The Fault in Our Stars

Release Date: June 6, 2014

Watch Date: September 9, 2023

“Hazel (Shailene Woodley) and Gus (Ansel Elgort) share a sarcastic wit, a disdain for the ordinary, and a love that sweeps them on an unforgettable journey. Although the teens face challenges, they learn that while life isn’t perfect, love is extraordinary. Laura Dern (Little Fockers) and Sam Trammel (TV’s True Blood) also star in this powerful film based on John Green’s New York Times bestseller.”


    We interrupt our regularly scheduled super hero programming to give you a sappy romance movie because it was date night and Bob genuinely tried to pick a non-Disney movie but Disney owns all, so it comes out of order and it gets a review.

    I feel like this movie was every where ten years ago. I feel like I’ve seen the poster a million times.
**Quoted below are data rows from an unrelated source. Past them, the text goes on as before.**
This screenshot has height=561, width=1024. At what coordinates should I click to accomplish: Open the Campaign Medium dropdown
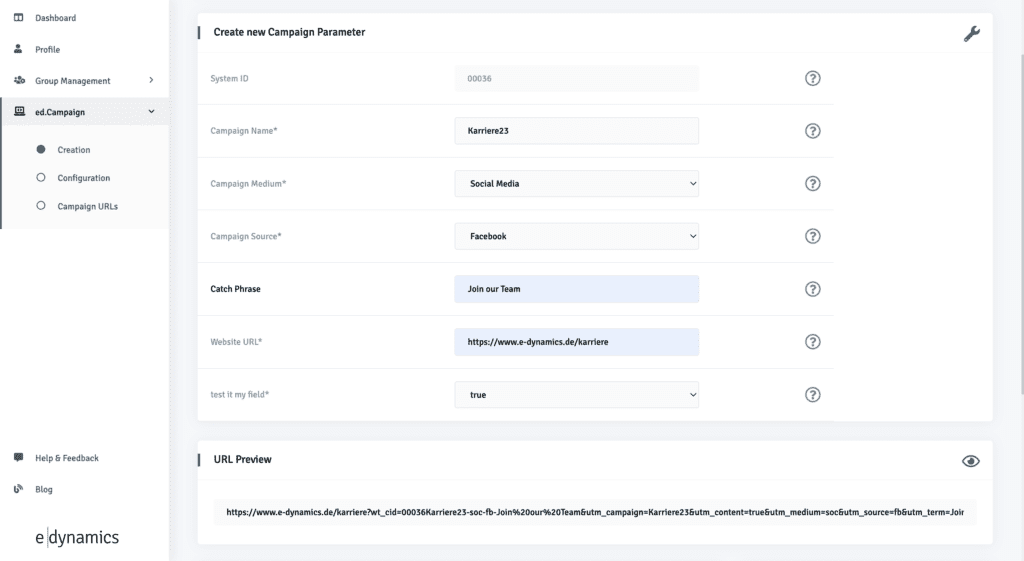576,184
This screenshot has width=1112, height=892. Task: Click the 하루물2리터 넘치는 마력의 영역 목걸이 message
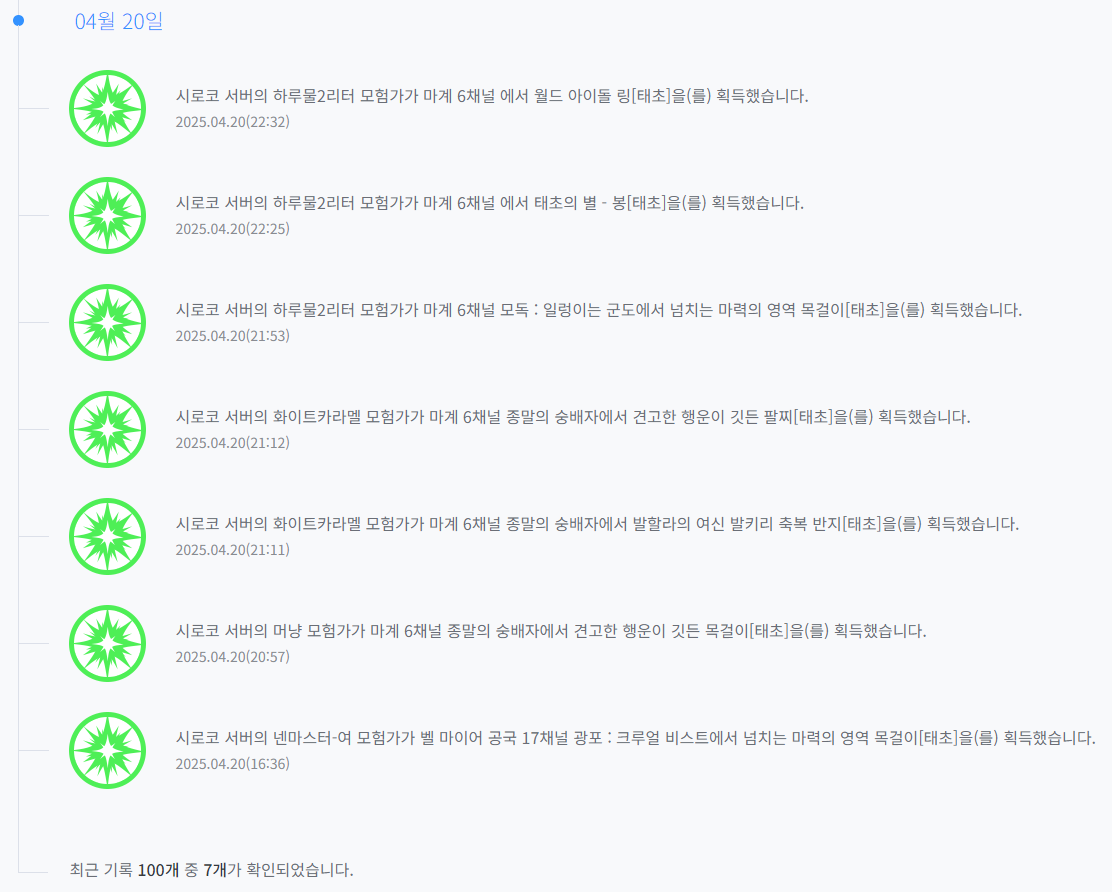(598, 310)
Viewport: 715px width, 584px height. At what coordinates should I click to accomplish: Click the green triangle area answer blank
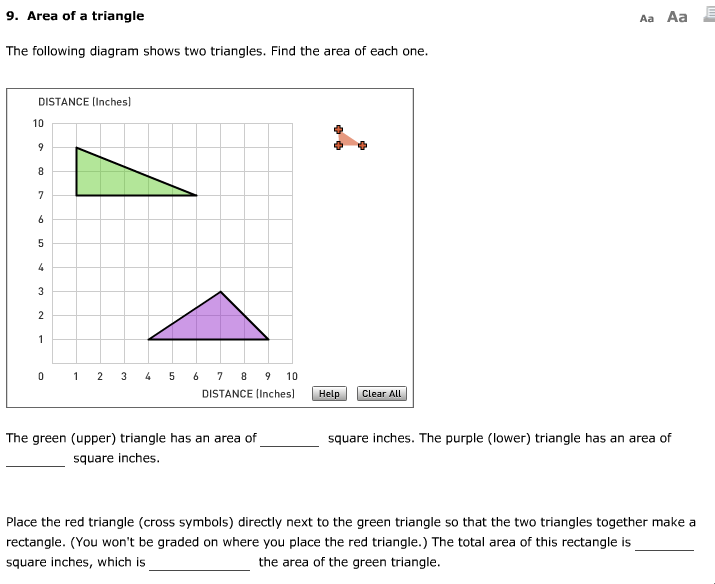290,439
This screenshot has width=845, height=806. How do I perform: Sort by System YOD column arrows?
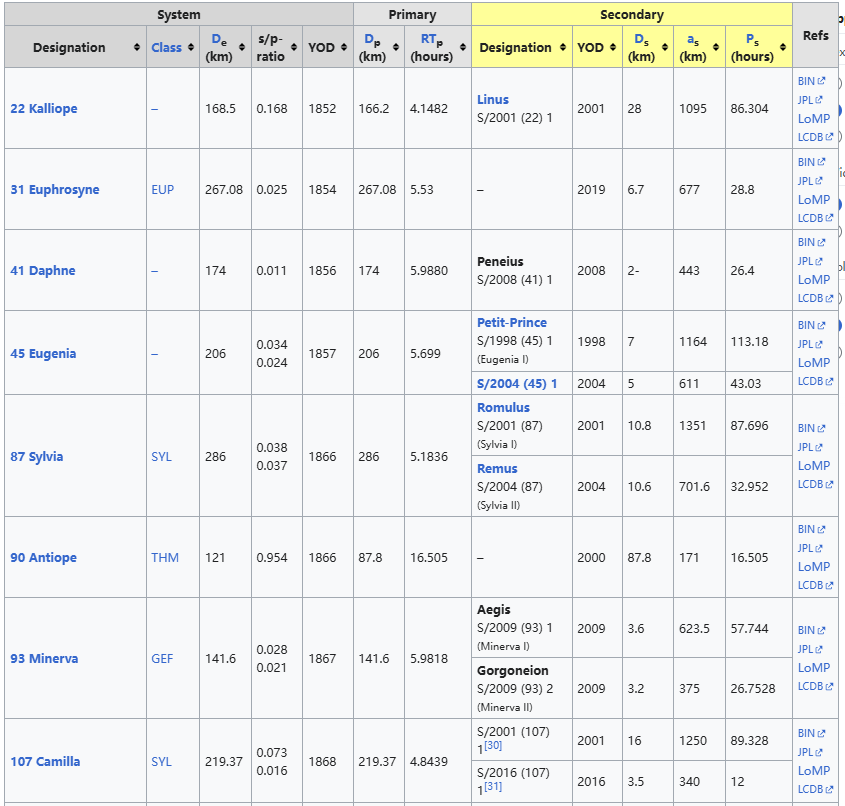click(344, 48)
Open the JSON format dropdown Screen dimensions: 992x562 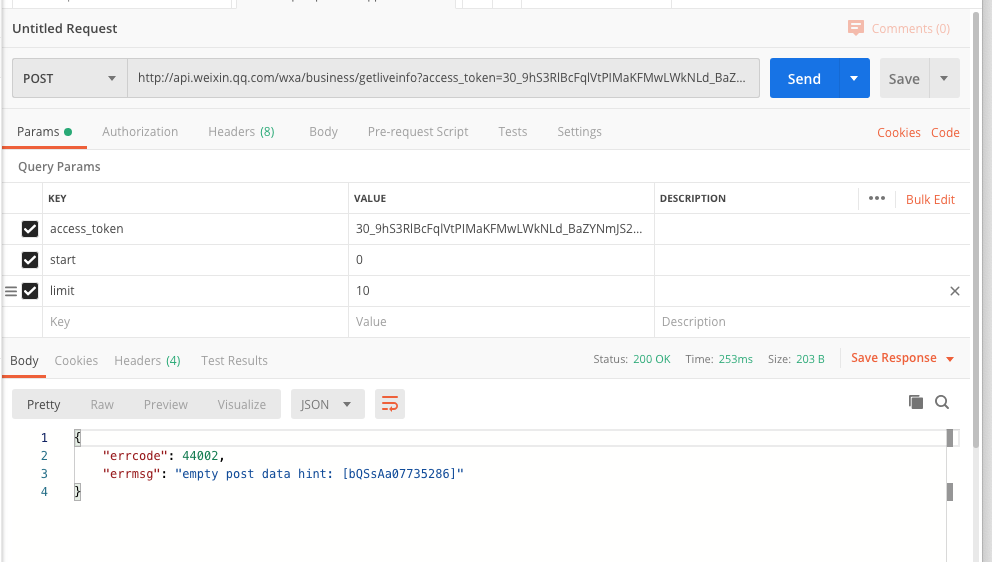point(327,404)
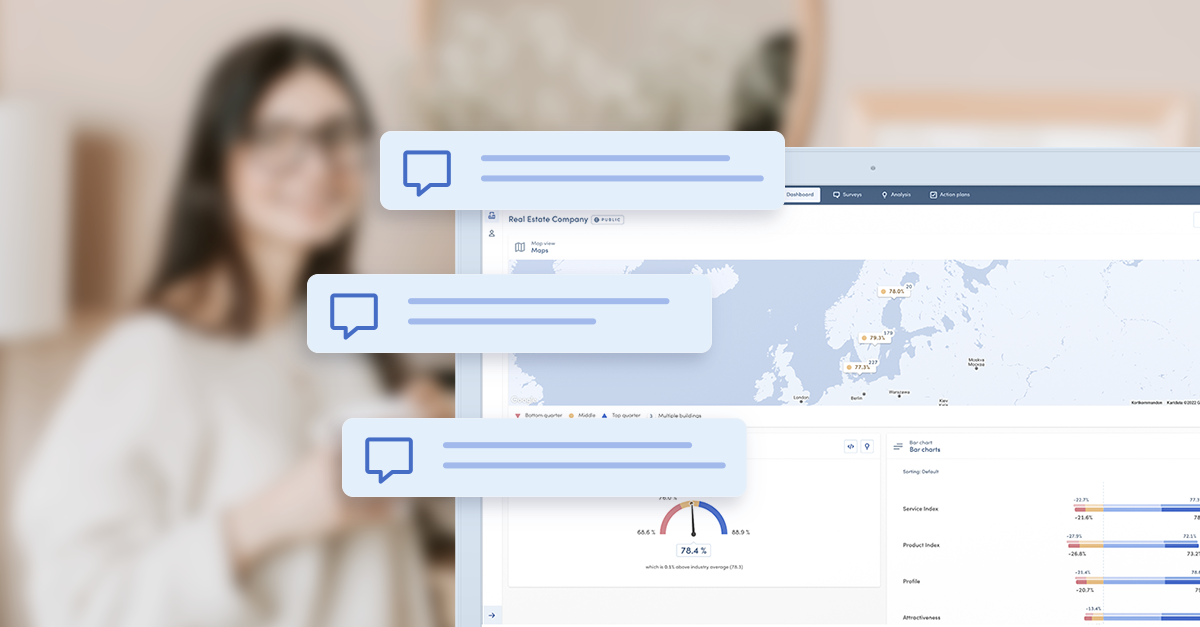Select the embed code icon above the gauge
This screenshot has width=1200, height=627.
(850, 446)
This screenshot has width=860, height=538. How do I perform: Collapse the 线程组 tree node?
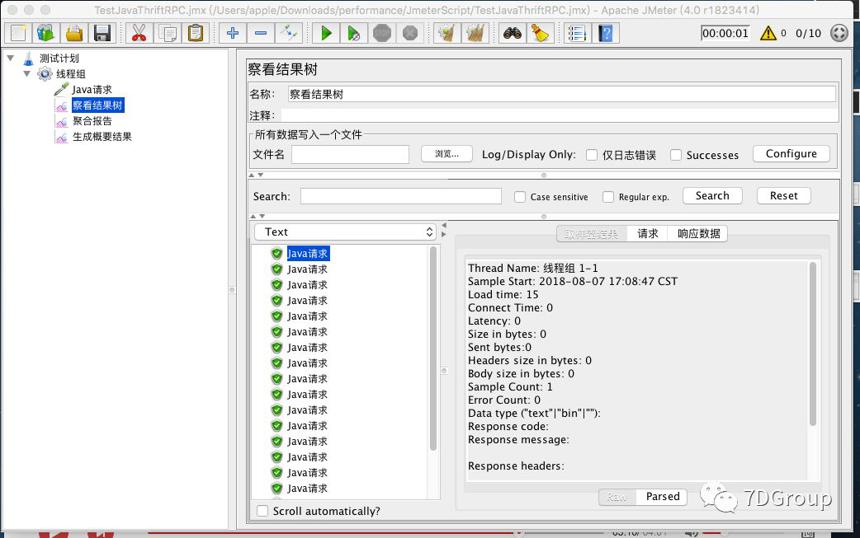[27, 73]
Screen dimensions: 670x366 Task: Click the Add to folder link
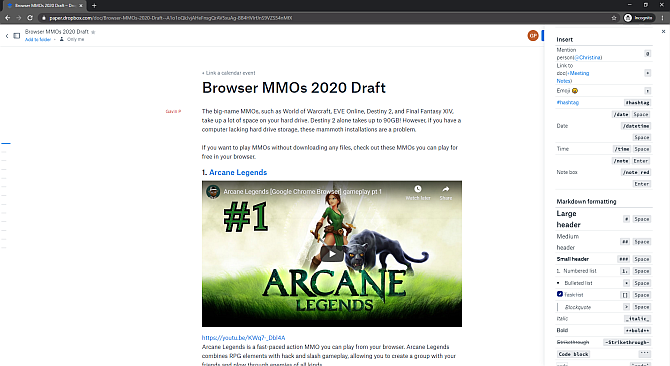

That the soundtrack, which really was just the most popular songs from time it was released was blasted everywhere. That quotes have been everywhere. That is held up as one of the best romances of all time. But maybe that’s because I was a youth, and that was my perception.

    Still, Bob and I have managed not to read it or watch it. We are stronger than peer pressure. Also, I prefer a romantic comedy to a romantic melodrama and Bob will always choose violence, I mean horror, or action when he’s actually given the opportunity to pick.

    I kind of wish that I had watched it in my teens. I feel like the language of the two main characters was a little too contrived, a little too flowery. How teenagers think and wished they talked, but how no one really does. I’m also past my manic pixie dream girl phase, even if that manic pixie dream girl is an eighteen year old boy with one leg and a love of first person shooters. So I think had I been a bit younger, I would have definitely appreciated this more.

    I’m also a cancer survivor now, which makes watching a film about the inevitably from dying of cancer feel sort of like a called shot against me. Now mine wasn’t serious, and I’ve been cancer free for two years, but I’ve also been warned it might reoccur so that just hovers in the back of my head at all times like a depressing ghost that insists on haunting me. I don’t want to think about death, and I certainly don’t want to think about how painful it would all be when your body is literally killing itself, or you’re injuring it with radiation and chemotherapy, no matter how effective and necessary it is. I like my movies to stay as far away from that reality as possible.

    On top of all that, I’m a mother now. One of my biggest fears is that my children will develop a terminal illness and that I will have to make life altering decisions for them and still might have to watch them die. My heart breaks for all of the characters parents in this film, and I know it’s meant to be about teens whose lives are too short and who have to pack as much as they can in the short time they have, and who feel responsible for their parents and worry about the lives of the people they’re going to leave behind.

    It all hit way too deeply for me, and I’m not sure it hit in the ways it would have as a teenager. As a teenager it would have been a star crossed lovers story, a sad one for sure, but I could have just looked at the romance and been completely satisfied with that.

    Bob, it turns out, is a big sap though, and he loved it. Considered it an immediate classic. Cuddled up and soaked up every minute and, I will admit, had a lot of his own romantic proclamations to make afterwards which I absolutely did appreciate. Would you be able to make me watch this film again any time soon? Probably not. Because I don’t want to be sad, and I don’t like to have a lingering sadness after movies. But at the same time, I do enjoy some extra romance on date night, so possibly I could be convinced into it again.

    If you’re a teenager, I think you’ll adore this movie. If you’re an adult, have had cancer, or are a parent, go into it knowing it might hit differently, and to be prepared that while some parts might seem contrived and shallow other parts might just feel a little too real.